È davvero incredibile che esista un film (anzi, due) studiati appositamente per beffare e irritare gli spettatori. Michael Haneke ci dimostra che è possibile. “Funny games” è forse uno degli esperimenti più singolari, rischiosi e controversi mai realizzati. Esistono due versioni di questo film: una del 1997 e una del 2007, entrambe dirette da Michael Haneke. In realtà, è come se si trattasse di un unico film, dato che non esistono differenze sostanziali tra i due. Una famigliola tranquilla composta da padre, madre e figlio, raggiungono la loro casa di vacanza sul lago. Improvvisamente appaiono dal nulla due ragazzi, entrambi vestiti di bianco, che con una banale scusa riescono ad entrare in casa. Da qui l’inizia la perversione più totale: i due ragazzi cominciano a torturare fisicamente e psicologicamente la famiglia senza alcun motivo e con una violenza che sconvolge.

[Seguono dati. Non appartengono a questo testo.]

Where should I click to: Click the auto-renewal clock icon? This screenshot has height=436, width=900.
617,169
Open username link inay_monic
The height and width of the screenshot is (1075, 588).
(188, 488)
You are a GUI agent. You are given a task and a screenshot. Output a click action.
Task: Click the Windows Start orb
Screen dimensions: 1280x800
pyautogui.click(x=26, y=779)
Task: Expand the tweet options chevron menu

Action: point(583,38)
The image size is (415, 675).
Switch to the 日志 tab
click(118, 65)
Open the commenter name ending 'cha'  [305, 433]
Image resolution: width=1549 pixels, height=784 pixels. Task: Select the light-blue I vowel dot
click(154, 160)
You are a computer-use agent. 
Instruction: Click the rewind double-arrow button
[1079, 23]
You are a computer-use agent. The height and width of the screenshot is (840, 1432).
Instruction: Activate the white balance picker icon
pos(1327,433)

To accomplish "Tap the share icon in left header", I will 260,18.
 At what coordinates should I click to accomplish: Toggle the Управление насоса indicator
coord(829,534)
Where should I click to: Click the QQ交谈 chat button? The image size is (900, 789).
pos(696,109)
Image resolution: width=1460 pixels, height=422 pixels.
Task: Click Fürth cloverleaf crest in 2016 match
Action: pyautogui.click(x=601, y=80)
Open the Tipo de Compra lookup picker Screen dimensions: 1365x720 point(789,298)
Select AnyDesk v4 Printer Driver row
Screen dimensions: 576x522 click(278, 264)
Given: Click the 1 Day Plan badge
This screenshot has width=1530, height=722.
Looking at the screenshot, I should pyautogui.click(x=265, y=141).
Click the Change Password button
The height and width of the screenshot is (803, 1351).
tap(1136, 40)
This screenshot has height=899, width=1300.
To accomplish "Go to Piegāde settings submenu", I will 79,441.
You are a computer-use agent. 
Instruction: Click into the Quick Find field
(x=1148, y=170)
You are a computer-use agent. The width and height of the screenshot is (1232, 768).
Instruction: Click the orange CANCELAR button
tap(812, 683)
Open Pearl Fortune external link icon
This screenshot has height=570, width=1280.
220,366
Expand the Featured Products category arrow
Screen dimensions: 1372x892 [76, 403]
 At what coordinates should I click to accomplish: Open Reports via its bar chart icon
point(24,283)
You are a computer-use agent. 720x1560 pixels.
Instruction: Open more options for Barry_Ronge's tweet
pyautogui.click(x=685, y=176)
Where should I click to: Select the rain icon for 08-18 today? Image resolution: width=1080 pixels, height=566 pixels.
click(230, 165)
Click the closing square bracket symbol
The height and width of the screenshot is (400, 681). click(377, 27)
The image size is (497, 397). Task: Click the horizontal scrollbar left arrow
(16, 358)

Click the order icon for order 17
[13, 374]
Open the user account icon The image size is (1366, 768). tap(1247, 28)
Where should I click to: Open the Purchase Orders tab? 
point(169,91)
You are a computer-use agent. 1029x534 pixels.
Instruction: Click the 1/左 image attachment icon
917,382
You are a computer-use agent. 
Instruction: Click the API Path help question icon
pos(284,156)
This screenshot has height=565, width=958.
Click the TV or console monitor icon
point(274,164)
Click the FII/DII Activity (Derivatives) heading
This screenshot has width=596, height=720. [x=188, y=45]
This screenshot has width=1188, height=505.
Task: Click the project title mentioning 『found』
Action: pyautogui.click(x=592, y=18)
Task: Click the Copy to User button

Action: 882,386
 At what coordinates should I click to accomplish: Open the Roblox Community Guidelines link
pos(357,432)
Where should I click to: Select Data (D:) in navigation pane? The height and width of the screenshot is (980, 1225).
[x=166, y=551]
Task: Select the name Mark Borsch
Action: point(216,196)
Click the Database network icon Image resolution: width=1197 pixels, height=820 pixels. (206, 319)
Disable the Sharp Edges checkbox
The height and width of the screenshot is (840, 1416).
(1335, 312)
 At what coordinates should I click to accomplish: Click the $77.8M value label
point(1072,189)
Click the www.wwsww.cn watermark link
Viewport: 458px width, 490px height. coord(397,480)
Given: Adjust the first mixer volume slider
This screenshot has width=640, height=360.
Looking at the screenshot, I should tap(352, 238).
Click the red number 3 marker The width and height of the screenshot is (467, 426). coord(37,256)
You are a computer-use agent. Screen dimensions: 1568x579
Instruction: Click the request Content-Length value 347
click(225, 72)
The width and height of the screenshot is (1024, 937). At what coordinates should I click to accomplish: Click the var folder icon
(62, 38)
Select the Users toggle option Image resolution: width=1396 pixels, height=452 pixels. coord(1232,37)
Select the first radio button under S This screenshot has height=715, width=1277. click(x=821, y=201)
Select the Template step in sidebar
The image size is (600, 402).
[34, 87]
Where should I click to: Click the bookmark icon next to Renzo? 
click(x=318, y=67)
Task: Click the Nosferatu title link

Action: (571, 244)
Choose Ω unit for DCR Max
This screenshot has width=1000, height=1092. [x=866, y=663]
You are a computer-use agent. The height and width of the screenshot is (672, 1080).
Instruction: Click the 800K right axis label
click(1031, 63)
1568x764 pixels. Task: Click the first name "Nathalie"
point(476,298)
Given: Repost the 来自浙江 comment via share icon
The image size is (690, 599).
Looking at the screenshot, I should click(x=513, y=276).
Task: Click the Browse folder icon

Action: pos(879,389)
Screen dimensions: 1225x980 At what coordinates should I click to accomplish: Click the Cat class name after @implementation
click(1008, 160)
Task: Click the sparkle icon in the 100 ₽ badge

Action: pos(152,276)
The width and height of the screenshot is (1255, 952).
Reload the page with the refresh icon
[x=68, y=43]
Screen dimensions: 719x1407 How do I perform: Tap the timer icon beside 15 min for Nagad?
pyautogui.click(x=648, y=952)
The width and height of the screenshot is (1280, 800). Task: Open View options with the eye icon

Di giochi sadici ne sono stati realizzati molti: la saga “Saw”, solo per citare un esempio scontato. Anche di thriller claustrofobici, come ad esempio l’horror di Eli Roth, “Knock Knock” (remake di un film del 1977, “Death Game”, diretto da Peter S.Traynor), in cui due ragazze -in apparenza- fragili e innocenti bussano alla porta di un uomo affascinante (interpretato da Keanu Reeves) e, sempre con una scusa alquanto “comune” (anche se poi, concretamente e razionalmente, chi aprirebbe la porta a due estranee?), entrano in casa e si rivelano in realtà spietate carnefici, il tutto per sostenere che ogni uomo tradisce e ogni infedele deve aspettarsi le peggiori conseguenze. Quello che rende invece “Funny Games” un esperimento originale è che i due aguzzini sanno che si tratta di un esperimento di finzione. Chiariamo meglio: lo strafottente Paul e l’imbranato Peter si rivolgono allo spettatore, guardando direttamente in camera. La sventurata famiglia, però, non è a conoscenza del sadico gioco cinematografico che il regista ha messo in scena. Lo spettatore, quindi, può scegliere se prendere parte alla tortura e accettare di diventare complice dei due perversi assassini, oppure subire, scegliendo di soffrire giustamente per la famiglia. Le sensazioni preponderanti sono, dunque, rabbia, oppressione, frustrazione e confusione. È un esperimento che sovverte ogni regola classica del genere e ogni aspettativa. Addirittura, l’unico tentativo da parte della famiglia di mettere al tappeto i due perversi molestatori viene letteralmente “cancellato” grazie ad un telecomando e al tasto rewind.
Niente di paragonabile alle provocazioni di Lars Von Trier che con “La casa di Jack”, la sua ultima pellicola, ha realizzato (forse) la sua opera più macabra; niente di simile ai film disturbanti di David Lynch, alla suspense di Alfred Hitchcock, al cinismo dei fratelli Coen, alla violenza esasperata di “American Psycho” o alle efferatezze che porta sullo schermo Tarantino. “Funny games” è un puro e insensato piacere di mostrare una follia accurata, che lascia il pubblico sconcertato e irritato. Haneke ci illude di poter partecipare al gioco per porvi fine, e poi ci lascia frustrati, smarriti. Lo spettatore, dunque, accetta la sconfitta: Game Over.